7
votes

I currently interface to a server that provides protocol buffers. I can potentially receive a very large number of messages. Currently my process to read the protocol buffers and convert them to a Pandas DataFrame (not a necessary step in general, but Pandas offers nice tools for analyzing datasets) is:

  1. Read protocol buffer, it will be a google protobuf object
  2. Convert protocol buffers to dictionary using protobuf_to_dict
  3. use pandas.DataFrame.from_records to get a DataFrame

This works great, but, given the large number of messages I read from the protobuf, it is quite inefficient to convert to dictionary and then to pandas.
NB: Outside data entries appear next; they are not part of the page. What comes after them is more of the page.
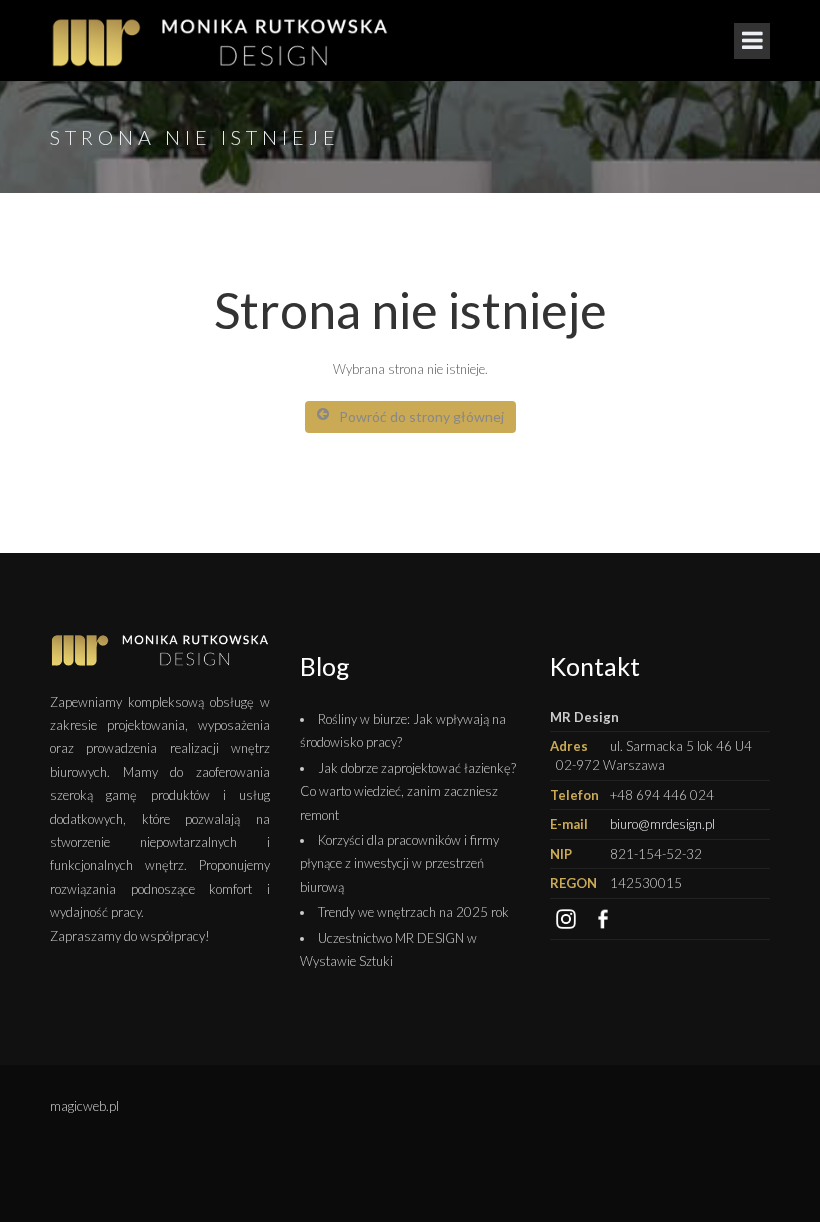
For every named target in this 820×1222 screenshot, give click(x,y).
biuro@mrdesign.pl (662, 824)
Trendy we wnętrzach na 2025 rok (413, 912)
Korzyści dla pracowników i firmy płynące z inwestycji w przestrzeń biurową (399, 863)
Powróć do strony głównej (421, 416)
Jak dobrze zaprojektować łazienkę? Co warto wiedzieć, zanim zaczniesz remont (408, 791)
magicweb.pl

My question is: is it possible to make a class that can make a python protobuf object look like a dictionary? That is, remove step 2. Any references or pseudocode would be helpful.

1
But Convert protocol buffers to dictionary makes a python protobuf object look like a dictionary ;) You rather need some pandas.DataFrame.from_protbuf but I don't know answer for this problem. - furas
I looked at the code, it definitely does not look like it's wrapping the protobuf object, but rather creates a real new dictionary. I believe @Justin is looking for something that only wraps, without copying data. - user3820547
Yes, I'd would like to make the google protobuf object look like a dictionary rather than copying the data to python dict first. - Justin

1 Answers

4
votes

You might want to check the ProtoText python package. It does provide in-place dict-like operation to access your protobuf object.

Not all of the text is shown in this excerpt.